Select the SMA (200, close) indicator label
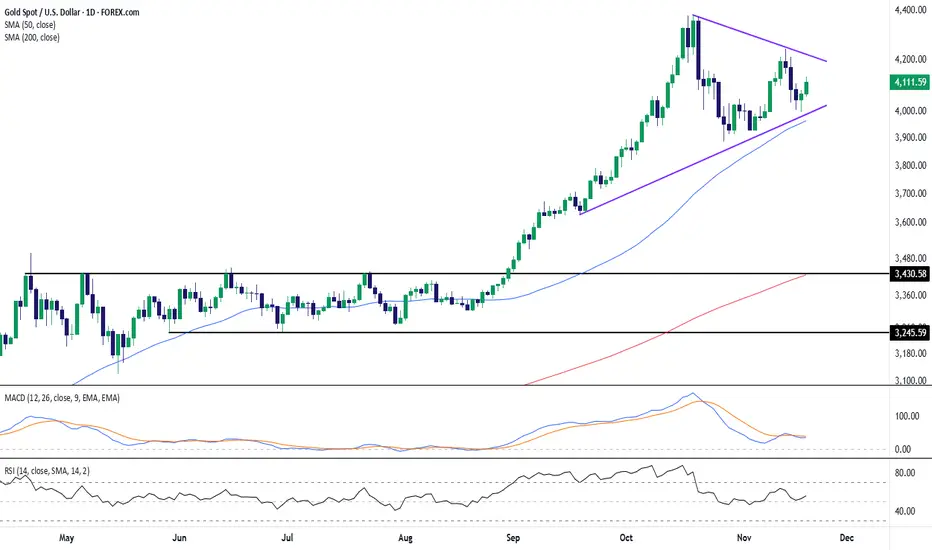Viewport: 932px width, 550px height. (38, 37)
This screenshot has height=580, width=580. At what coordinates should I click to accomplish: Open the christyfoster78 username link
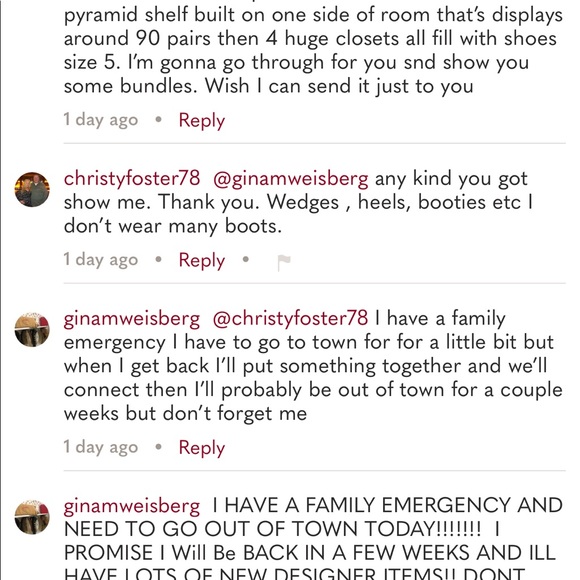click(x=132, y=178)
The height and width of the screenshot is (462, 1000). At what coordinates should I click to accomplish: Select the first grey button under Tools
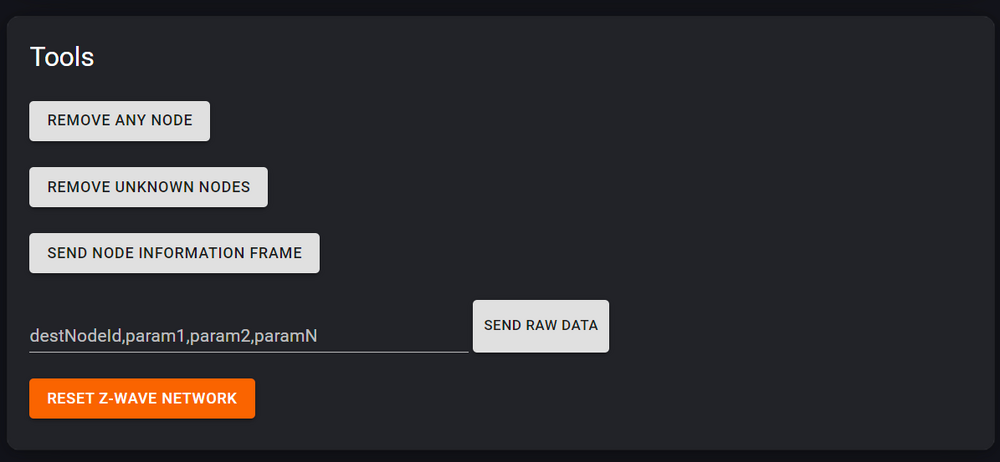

TASK TO CARRY OUT. Set down all the entries above verbatim, and include none of the pictures.

TASK ANSWER.
Select the SMA (200, close) indicator label
Viewport: 932px width, 550px height. (38, 37)
This screenshot has height=580, width=580. At what coordinates should I click to accomplish: Open the christyfoster78 username link
click(x=132, y=178)
The height and width of the screenshot is (462, 1000). At what coordinates should I click to accomplish: Select the first grey button under Tools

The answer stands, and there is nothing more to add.